El túnel de Oliva: El mejor tributo de noir urbano a los años 90

Por Altea Cantarero

            El túnel de Oliva fue finalista del Premio Planeta en 2021, un alto reconocimiento cuyo merecimiento confirma sin ambages la lectura de esta novela.

Jorge Sánchez López, su autor, madrileño de 41 años para más señas y con un currículo profesional más que solvente a sus espaldas, cuenta en su haber literario con dos novelas anteriores de género negro, un poemario y un libro de relatos publicados. Nos encontramos, pues, ante un escritor literariamente maduro y versátil, constituido, que ha sabido tocar con éxito registros muy diferentes pero que ahora, sin duda, se consagra brillantemente con El túnel de Oliva

La sinopsis del libro ya es contundente: “Zona sur de Madrid, finales de la década de 1990. Oliva celebra su decimonoveno cumpleaños en una discoteca cerca de un polígono industrial. Allí están sus mejores amigas, Rebeca y Desi, y también su novio Manuel, un joven y prometedor policía que ha podido escaparse del turno de noche. Después de la fiesta, la pareja se marcha y, antes de volver a casa, descubre entre unos arbustos el cadáver de Raúl, el novio de Rebeca, un taxista que ocasionalmente hacía de camello. Todas las promesas de futuro que apenas hace unas horas planeaban sobre el grupo de Oliva se desmoronan. Al día siguiente la policía comienza una investigación de un crimen en el que probablemente la víctima conocía a su verdugo”.

Por otro lado, la elocuente metáfora del túnel (“Cuando te adentras en un túnel, hay que encontrar la salida”), enfatizada por el propio autor en la nota final del libro, da paso a una obra que de forma recurrente retrotrae a un pasado, bien que reciente, pleno de ecos y vívidas nostalgias: “«Saca el túnel», repiten con entusiasmo”. Ese “Túnel” que fue, también, una discoteca de Fuenlabrada, como cuenta Jorge Sánchez López.

La investigación que se menciona en la sinopsis estructura toda la novela, guiando al lector en ese túnel acelerado en el que se convierte su lectura; investigación comandada principalmente por Almazor (aunque en un momento sea apartado momentáneamente del caso por razones que tendréis que descubrir), con ese apellido pleno de alusiones, para quien sepa entender: José Javier Almanzor, “Jose para los amigos cuando no usaban el apellido y Pepe si querían enfadarlo, había jurado el cargo de inspector de Policía Nacional con tan solo veintiséis años”, es además estudiante de Psicología por la UNED (guiño simpático al propio autor, licenciado en Psicología, entre otras cosas), lo que sin duda le habilita para una especial percepción, una inquietud singular sobre las personas, los sucesos, los secretos.

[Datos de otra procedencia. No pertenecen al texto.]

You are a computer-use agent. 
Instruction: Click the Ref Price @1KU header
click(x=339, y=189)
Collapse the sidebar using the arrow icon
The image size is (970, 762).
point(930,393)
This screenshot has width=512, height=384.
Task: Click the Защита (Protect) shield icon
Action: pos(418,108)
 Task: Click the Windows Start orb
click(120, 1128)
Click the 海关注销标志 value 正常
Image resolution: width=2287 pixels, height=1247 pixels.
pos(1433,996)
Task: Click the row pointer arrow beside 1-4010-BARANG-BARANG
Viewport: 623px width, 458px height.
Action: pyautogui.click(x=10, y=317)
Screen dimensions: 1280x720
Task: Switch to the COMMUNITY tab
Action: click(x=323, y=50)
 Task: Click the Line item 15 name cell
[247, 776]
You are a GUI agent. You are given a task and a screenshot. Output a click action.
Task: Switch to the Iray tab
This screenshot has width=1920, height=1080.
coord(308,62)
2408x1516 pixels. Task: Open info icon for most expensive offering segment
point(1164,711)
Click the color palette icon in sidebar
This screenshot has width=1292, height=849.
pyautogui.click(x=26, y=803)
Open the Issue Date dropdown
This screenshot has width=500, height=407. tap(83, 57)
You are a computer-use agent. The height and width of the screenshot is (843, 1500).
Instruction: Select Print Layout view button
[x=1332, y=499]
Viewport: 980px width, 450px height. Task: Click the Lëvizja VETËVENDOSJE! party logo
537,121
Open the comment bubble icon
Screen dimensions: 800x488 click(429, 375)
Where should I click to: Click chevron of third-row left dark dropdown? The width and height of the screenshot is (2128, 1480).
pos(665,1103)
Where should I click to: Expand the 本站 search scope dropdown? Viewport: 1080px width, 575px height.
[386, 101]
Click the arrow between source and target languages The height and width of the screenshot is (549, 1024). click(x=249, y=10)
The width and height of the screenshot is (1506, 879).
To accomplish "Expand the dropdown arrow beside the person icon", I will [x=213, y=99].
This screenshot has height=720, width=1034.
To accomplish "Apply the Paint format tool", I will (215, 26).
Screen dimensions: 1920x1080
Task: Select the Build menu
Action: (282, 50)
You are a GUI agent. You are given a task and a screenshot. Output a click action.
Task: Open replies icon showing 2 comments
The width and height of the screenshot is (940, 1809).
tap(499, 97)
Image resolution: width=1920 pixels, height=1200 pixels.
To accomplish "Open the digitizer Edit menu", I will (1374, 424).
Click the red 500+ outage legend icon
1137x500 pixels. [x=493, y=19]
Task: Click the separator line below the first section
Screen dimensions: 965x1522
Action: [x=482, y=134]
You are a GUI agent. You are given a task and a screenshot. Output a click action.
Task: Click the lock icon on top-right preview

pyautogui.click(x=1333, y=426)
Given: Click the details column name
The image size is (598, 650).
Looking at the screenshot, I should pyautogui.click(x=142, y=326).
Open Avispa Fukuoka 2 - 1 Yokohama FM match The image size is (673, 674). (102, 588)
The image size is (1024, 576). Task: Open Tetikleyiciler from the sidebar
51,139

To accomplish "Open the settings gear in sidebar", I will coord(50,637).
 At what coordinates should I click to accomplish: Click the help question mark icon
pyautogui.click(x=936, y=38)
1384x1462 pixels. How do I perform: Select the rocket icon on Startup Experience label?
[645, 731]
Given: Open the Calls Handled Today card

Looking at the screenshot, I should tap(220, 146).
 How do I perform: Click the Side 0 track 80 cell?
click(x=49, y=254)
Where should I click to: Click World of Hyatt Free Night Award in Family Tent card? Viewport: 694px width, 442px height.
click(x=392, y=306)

Almanzor vive en Fuenlabrada con su novia Sonia, profesora de literatura que por avatares del destino estará también en contacto con elementos cruciales de la trama. Ambos, Jose y Sonia (“La pareja ideal, alternando estudio y acción, infiltrándose allá donde se presentaba la oportunidad”), entre otros tantos personajes, aportan salpicadas vetas de una tierna cotidianidad que entibia una narración, por lo demás, de un talante policiaco sin concesiones, muy del gusto del género negro: El túnel de Oliva es una novela de un suspense casi clásico, que por momentos llega a recordar a un maestro como Raymond Chandler, en su sucesión continuada de escenas ágiles, resueltas, de una sobria eficacia.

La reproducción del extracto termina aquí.